Mechanical behaviour investigation of PEEK coated titanium alloys for hip arthroplasty using finite element analysis

Abstract

The poor mechanical strength of CP-Ti and the toxic properties of Ti6Al4V due to aluminum and vanadium contents stand out as essential issues to consider while using for total hip arthroplasty (THA). In this concern, the current study focused on investigating the stress-deformation and fatigue behaviour of three different titanium alloy stems (Ti6Al4V, Ti6Al7Nb, and Ti6Al4V ELI) with alumina ceramic femoral head and PEEK coatings using finite element analysis. The stress-deformation and fatigue behaviours were examined with and without PEEK coatings for estimating their feasibility in reducing stress-shielding effects considering knee bend gait activity for average 75 wt standard loading conditions. The fatigue behaviours were investigated using Goodman's mean stress fatigue theory by numerically analyzing employed materials' S-N (alternating stress-life cycles) curves.
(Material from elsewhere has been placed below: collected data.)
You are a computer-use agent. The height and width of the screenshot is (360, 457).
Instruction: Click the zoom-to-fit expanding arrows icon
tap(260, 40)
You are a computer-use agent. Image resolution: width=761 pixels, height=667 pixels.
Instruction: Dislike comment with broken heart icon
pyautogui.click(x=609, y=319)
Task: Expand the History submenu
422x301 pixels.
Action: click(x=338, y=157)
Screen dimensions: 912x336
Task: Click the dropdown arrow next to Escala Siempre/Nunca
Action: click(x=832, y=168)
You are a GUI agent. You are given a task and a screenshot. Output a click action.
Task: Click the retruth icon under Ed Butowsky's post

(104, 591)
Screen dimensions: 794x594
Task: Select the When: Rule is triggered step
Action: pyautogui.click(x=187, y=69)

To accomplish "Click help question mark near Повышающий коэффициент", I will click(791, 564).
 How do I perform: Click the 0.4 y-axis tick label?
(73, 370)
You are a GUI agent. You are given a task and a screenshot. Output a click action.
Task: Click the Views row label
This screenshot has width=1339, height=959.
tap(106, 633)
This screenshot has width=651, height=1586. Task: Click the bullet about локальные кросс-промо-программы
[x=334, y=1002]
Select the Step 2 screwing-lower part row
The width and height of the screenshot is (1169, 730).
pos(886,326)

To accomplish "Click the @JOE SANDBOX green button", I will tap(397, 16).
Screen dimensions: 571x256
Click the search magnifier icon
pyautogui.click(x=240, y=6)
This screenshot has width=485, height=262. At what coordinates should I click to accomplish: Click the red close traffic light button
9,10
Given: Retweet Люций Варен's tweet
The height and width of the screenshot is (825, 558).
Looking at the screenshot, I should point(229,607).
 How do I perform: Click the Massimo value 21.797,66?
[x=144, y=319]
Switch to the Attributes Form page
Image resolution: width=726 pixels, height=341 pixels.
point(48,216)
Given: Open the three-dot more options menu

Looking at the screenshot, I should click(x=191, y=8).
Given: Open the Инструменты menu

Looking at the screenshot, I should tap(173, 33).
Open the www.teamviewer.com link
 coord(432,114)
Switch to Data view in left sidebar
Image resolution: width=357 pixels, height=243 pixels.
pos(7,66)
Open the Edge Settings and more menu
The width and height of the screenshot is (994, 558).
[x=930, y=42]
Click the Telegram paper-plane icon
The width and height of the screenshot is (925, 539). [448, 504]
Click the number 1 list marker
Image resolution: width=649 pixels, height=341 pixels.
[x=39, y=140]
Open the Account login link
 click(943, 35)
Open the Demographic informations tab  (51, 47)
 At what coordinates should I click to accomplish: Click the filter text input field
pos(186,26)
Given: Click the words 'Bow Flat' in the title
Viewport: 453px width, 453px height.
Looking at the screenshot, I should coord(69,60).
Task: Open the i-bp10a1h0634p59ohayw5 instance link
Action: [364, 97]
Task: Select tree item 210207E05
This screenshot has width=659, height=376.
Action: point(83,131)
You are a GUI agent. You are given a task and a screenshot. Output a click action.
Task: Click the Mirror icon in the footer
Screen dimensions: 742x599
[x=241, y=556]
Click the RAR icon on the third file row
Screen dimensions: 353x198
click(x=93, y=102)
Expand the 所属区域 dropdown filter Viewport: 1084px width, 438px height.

It was observed from the investigation that the Ti6Al7Nb stem with alumina ceramic femoral head employing PEEK coatings performed superior to other studied material combinations as it showed the lowest equivalent von-mises stresses (265.12 MPa) and the highest factor of safety (2.2895). The investigation showed that all the studied material combinations could survive for at least 10 million cycles according to their S-N curves data and respective yield strengths. Further, the employment of PEEK coatings showed their feasibility in reducing stress-shielding effects compared to bare hip implant models with a considerable increase in factor of safety.